What Is Divestment? And Does It Work?

Students at Columbia want their school to divest its $13.6 billion endowment from any company linked to Israel or businesses that are profiting from the Israel-Hamas war. (Zaydee Sanchez/Reuters via CNN Newsource)

By Nicole Goodkind, CNN

New York (CNN) — As Pro-Palestinian protests continue to sweep across major US universities, a unifying message has emerged.

From Princeton University in New Jersey to the University of Southern California in Los Angeles, the same chant can be heard: “Disclose! Divest! We will not stop, we will not rest!”

Signs marking the perimeter of the student encampment on Columbia University’s West Lawn display a similar message — from the Columbia University Apartheid Divest group — reading, “Divest all finances, including the endowment, from corporations that profit from Israeli apartheid, genocide, and occupation in Palestine.”

Israel denies accusations of genocide.

The specifics of student protesters’ divestment demands vary in scope from school to school.

That coalition at Columbia wants the school to divest its $13.6 billion endowment from any company linked to Israel or businesses that are profiting from the Israel-Hamas war. Protest leaders have mentioned selling shares of major companies in speeches.

Other students, like those at Cornell University and Yale, are asking their schools to stop investing in weapons manufacturers.

Other common threads include demanding universities disclose their investments, sever academic ties with Israeli universities and support a ceasefire in Gaza.

So far, universities have mostly refused to budge on any of it, and some experts doubt the effectiveness of such a campaign. But students remain steadfast in their demands.

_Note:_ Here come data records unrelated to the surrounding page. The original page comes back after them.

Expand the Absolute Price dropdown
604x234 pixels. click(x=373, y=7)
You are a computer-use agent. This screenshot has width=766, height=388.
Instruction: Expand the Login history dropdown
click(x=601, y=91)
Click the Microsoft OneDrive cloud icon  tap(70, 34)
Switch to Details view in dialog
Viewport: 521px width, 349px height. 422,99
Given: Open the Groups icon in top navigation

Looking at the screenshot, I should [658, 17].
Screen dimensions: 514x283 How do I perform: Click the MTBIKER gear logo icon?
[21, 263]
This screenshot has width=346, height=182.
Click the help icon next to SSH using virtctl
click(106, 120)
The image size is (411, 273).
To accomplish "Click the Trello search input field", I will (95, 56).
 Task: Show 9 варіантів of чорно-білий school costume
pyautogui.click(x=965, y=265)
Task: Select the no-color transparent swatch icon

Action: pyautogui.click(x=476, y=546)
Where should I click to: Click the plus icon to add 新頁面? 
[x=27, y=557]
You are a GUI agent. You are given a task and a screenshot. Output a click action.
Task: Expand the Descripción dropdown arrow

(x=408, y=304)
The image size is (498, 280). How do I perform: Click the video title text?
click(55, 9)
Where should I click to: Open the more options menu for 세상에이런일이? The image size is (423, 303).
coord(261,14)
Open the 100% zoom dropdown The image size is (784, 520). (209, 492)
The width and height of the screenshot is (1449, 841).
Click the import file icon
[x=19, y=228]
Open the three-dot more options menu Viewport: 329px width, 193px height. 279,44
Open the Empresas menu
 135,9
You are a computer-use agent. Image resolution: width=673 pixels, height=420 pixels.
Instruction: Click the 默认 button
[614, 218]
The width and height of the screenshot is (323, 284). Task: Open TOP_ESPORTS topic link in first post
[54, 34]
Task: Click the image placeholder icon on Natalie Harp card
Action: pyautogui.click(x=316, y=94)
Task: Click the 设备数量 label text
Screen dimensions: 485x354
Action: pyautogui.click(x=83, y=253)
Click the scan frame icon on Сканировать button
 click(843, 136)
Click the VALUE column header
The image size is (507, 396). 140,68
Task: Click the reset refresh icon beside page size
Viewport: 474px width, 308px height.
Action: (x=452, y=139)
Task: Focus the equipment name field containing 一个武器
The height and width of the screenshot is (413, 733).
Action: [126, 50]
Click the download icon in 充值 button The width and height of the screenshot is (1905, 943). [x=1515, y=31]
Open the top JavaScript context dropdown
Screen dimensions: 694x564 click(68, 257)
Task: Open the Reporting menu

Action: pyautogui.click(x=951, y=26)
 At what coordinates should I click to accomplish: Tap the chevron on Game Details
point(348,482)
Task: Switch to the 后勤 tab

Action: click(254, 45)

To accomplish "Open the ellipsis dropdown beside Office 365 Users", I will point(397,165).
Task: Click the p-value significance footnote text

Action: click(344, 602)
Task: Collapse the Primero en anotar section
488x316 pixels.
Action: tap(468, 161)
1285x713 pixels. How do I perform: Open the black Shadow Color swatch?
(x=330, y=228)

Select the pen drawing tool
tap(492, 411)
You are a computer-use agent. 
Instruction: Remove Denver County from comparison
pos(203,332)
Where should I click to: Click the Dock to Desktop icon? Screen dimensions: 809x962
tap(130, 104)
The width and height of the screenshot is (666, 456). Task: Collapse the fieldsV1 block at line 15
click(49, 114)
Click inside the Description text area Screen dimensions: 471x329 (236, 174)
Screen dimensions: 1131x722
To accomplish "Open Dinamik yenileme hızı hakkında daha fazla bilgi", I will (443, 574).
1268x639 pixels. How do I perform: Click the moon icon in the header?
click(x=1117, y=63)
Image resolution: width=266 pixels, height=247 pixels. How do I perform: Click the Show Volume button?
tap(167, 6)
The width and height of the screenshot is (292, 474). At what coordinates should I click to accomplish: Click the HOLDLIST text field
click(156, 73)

So what is it, exactly, that they’re demanding?

What it means: The concept of divestment appears fairly simple at face value — an investor or institution sells off its shares of a company to avoid complicity in activities they deem unethical or harmful.

That action is intended not only to reallocate funds to more ethical investments but also to make a public statement that can pressure a company or government to change policies.

There’s a history of student activists targeting endowments during demonstrations. In the 1980s, students successfully persuaded Columbia to divest from apartheid South Africa.

More recently, Columbia and other universities have divested from fossil fuels and private prisons.

But a quick look under the hood shows that things aren’t so straightforward. Critics argue that while divestment can be an effective expression of disapproval and a call for change, its actual impact on corporate behavior and market trends is more tenuous.

Stock prices remain steady: Research finds that there’s very little correlation between divestment campaigns and stock value or company behavior, Witold Henisz, vice dean and faculty director of the environmental, social and governance initiative at The Wharton School of the University of Pennsylvania, told CNN.

Economists from the University of California system studied the impact that widespread divestment movements had on South Africa in the 1980s and found that there was almost no effect on share price.

The researchers posited that it was likely because “the boycott primarily reallocated shares and operations from ‘socially responsible’ [investors] to more indifferent investors and countries.”

When you sell shares, said Henisz, you essentially give someone who cares less about the issue voice and you give up your own voice.

Divesting may feel good, he said, “but it may have perverse outcomes.”

It’s really rare that there are enough sellers and few enough buyers to actually change the cost of capital, he added.

Proponents for divestment counter that its value lies in raising awareness and stigmatizing partnerships with targeted regimes or industries.

Detangling interests: University investments are much more complicated now than they were in the 1980s. Many endowments are managed by asset managers and are invested in opaque private equity funds.

“The economy is so global now that even if a university decided that they were going to instruct their dominant management groups to divest from Israel, it would be almost impossible to disentangle,” said Nicholas Dirks, former chancellor of the University of California, Berkeley.

In regard to the calls to divest from any company with Israeli links, “it’s not clear to me that it’s really possible to fully divest from companies that touch in some way a country with such close political and trade ties to the US,” Dirks said.

How it might end: Still, college students at schools across the United States say they won’t end their protests until university administrators meet their demands.

Negotiations between the Columbia administration and student protesters have been progressing but remain contentious.

But most schools are unlikely to agree to divest or to make any politically charged statements, said Dirks, who is also the former vice president of Columbia’s Faculty of Arts and Sciences. “There are shared objectives that people have, which are to make sure students can be students and that faculty can exercise some governance roles,” he said.

Conversations about reinstating suspended students and expunging their records will likely be negotiation points, he said. “They’ll try to find a way to get to the end of the year and have students finish their classes and graduate.”